4000 BP New wave of migration
Research indicates that at this time humans migrated to Australia from India bringing with them different tool-making techniques such as microliths (small stone tools that formed the tips of weapons), and the Dingo, which most closely resembles Indian dogs.
7000 BP Bogong moth feasts
7300 BP Dugong hunters on Torres Strait Islands
The oldest site so far discovered in the Torres Strait Islands is on the island of Mabuyag. Archaeologists found the charred bones of dugongs and turtles. Elsewhere in the Islands, middens (rubbish heaps) containing the shells of molluscs and fish bones have been found dating back to 2700 years ago.
8000 BP Eel traps in SW Victoria
In the Lake Condah region of south-western Victoria, Aboriginal people constructed an elaborate system of weirs, channels and dams to trap and grow eels. The Gunditjmara prehistoric fishing society, rather than being nomadic, may have established settled housing and trading practices.

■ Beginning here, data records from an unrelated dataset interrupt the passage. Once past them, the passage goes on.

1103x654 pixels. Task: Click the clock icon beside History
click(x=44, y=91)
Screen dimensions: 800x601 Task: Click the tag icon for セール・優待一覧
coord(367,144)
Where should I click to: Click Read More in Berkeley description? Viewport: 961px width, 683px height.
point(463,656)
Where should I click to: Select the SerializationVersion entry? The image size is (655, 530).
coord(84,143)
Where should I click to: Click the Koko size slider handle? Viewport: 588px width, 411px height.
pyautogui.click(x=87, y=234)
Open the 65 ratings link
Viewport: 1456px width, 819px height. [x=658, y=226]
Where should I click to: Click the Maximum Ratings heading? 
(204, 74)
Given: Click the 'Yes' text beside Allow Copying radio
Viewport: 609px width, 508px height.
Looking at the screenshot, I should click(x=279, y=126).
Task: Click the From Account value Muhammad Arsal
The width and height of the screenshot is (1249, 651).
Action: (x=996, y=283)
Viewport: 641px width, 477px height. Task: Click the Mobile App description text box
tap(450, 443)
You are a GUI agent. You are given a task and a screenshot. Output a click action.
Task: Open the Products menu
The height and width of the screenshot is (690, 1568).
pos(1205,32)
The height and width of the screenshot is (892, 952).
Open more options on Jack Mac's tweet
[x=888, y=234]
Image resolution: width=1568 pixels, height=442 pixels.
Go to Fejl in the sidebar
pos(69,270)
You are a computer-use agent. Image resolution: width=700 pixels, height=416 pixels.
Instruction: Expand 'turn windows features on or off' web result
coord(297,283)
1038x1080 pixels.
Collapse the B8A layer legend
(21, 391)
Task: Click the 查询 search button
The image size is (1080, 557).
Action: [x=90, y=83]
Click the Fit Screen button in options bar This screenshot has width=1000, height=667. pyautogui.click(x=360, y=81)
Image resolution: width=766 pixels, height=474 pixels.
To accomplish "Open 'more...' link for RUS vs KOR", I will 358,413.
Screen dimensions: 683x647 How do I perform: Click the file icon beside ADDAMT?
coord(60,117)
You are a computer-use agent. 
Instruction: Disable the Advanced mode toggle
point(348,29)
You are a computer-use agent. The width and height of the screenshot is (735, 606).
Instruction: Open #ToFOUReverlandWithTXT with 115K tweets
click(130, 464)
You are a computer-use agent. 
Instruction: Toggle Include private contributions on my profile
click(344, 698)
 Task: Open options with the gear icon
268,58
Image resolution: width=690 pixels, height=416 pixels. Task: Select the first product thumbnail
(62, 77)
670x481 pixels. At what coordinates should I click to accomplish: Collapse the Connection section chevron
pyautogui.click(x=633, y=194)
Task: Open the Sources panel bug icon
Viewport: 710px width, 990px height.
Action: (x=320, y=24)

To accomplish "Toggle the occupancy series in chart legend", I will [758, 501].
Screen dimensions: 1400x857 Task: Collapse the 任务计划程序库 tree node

10,000 BP Boomerang in use
13,000 BP Tasmania isolated
Aboriginal people are thought to have arrived in Tasmania about 35,000 years ago by walking across a land bridge from what is now mainland Australia. As the climate changed the land bridge was flooded, isolating the Tasmanians who developed their own subsistence culture.
21,000 BP Ice age migration
About 21,000 years ago a severe ice age known as the Last Glacial Maximum gripped Australia. After studying and dating ancient campsites all over Australia, scientists suggest that as much as 80 per cent of the continent was abandoned, with people migrating into smaller, more temperate areas where food was still plentiful.
30,700 BP Underground ovens
At Lake Mungo National Park in New South Wales, there is evidence of fireplaces and underground ovens. To cook food in these ovens, Aborigines heated stones and put them in a pit, putting the food on top and filling the pit in. The debris and ash they scraped away to uncover the food formed distinctive oven mounds.
34,000 BP Evidence of marine foods
The earliest known evidence of fish and shellfish being eaten by Aboriginal people was found at a site near the North West Cape, the coast that faces Ningaloo Reef in Western Australia. Excavations at the Mandu Mandu Creek rock shelter revealed artifacts, mollusc shells, and fish and animal bone fragments.
35,500 BP World’s first ground-edge axes
The earliest evidence of grinding technology to create sharp stone axes was discovered at an Aboriginal archaeological and rock art site in south-western Arnhem Land in 2010. The axe fragment they found was at least 5000 years older than previous discoveries in Japan and Australia.
36,000BP Evidence of butchering megafauna
Finds at Cuddie Springs in north-western New South Wales show that Aborigines were eating megafauna. Scientists identified DNA from giant kangaroos and Diprotodons in traces of blood and hair found on hearths and stone tools. But by around 30,000 years ago, these animals were extinct.
Were humans to blame? Some scientists think that, as the continent became more arid, the lack of suitable food caused the large plant-eating mammals to die out, their predators dying along with them. Others suggest that the new arrivals introduced the practice of burning, changing the vegetation in ways that were unfavourable. In any case, it was a slow process. Aboriginal people and megafauna co-existed on this continent for some 30,000 years.
36,000BP The world’s first bread?
56,000 BP Evidence of stone tools
The earliest stone tools were not used for hunting. Scientists think tools found in Arnhem Land were used to prepare pigments for rock painting. Early hunters used hardwood points that they fashioned with smaller stone tools.
68,000 BP Aboriginal people arrive in Australia
DNA evidence suggests that Australia’s Indigenous people are descended from the first wave of humans to migrate out of Africa more than 70,000 years ago. We have no written history to record how they lived (or ate) so any indigenous food timeline depends on what archaeologists can piece together from burial and campsites.